Learning Shape-Biased Representations for Infrared Small Target Detection

Fanzhao Lin, Shiming Ge, Kexin Bao, Chenggang Yan, Dan Zeng

Published: 01 Jan 2024, Last Modified: 13 Nov 2024IEEE Trans. Multim. 2024EveryoneRevisionsBibTeXCC BY-SA 4.0

Abstract: Typically, infrared small target detection aims to accurately localize objects from complex backgrounds where the object textures are often dim and the object shapes are varying. A feasible solution is learning discriminative representations with deep convolutional neural networks (CNNs). However, the representations learned by traditional deep CNNs often suffer from low shape bias. In this work, we propose a unified framework to learn shape-biased representations for facilitating infrared small target detection by explicitly incorporating shape information into model learning.
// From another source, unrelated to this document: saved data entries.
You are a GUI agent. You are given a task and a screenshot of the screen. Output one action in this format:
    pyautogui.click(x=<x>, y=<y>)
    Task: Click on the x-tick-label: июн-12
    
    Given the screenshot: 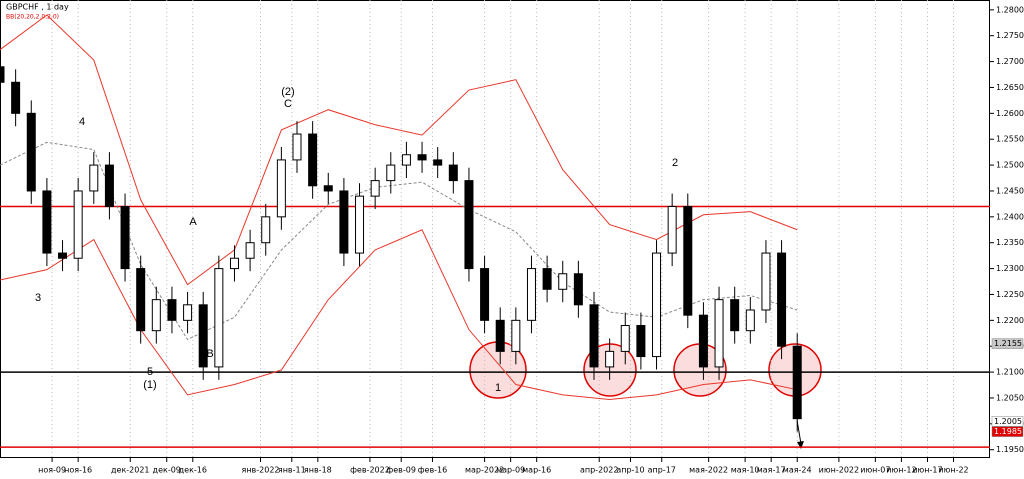 What is the action you would take?
    pyautogui.click(x=901, y=470)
The framework cascades a large-kernel encoder and a shape-guided decoder to learn discriminative shape-biased representations in an end-to-end manner. The large-kernel encoder describes infrared images into shape-preserving representations by using a few convolutions whose kernel size is as large as $9\times 9$ , in contrast to commonly used $3\times 3$ . The shape-guided decoder simultaneously addresses two tasks: decodes the encoder representations via upsampling reconstruction to reconstruct the segmentation, and hierarchically fuses the decoder representations and edge information via cascaded gated ResNet blocks to reconstruct the contour. In this way, the learned shape-biased representations are effective for identifying infrared small targets. Extensive experiments show our approach outperforms 18 state-of-the-arts.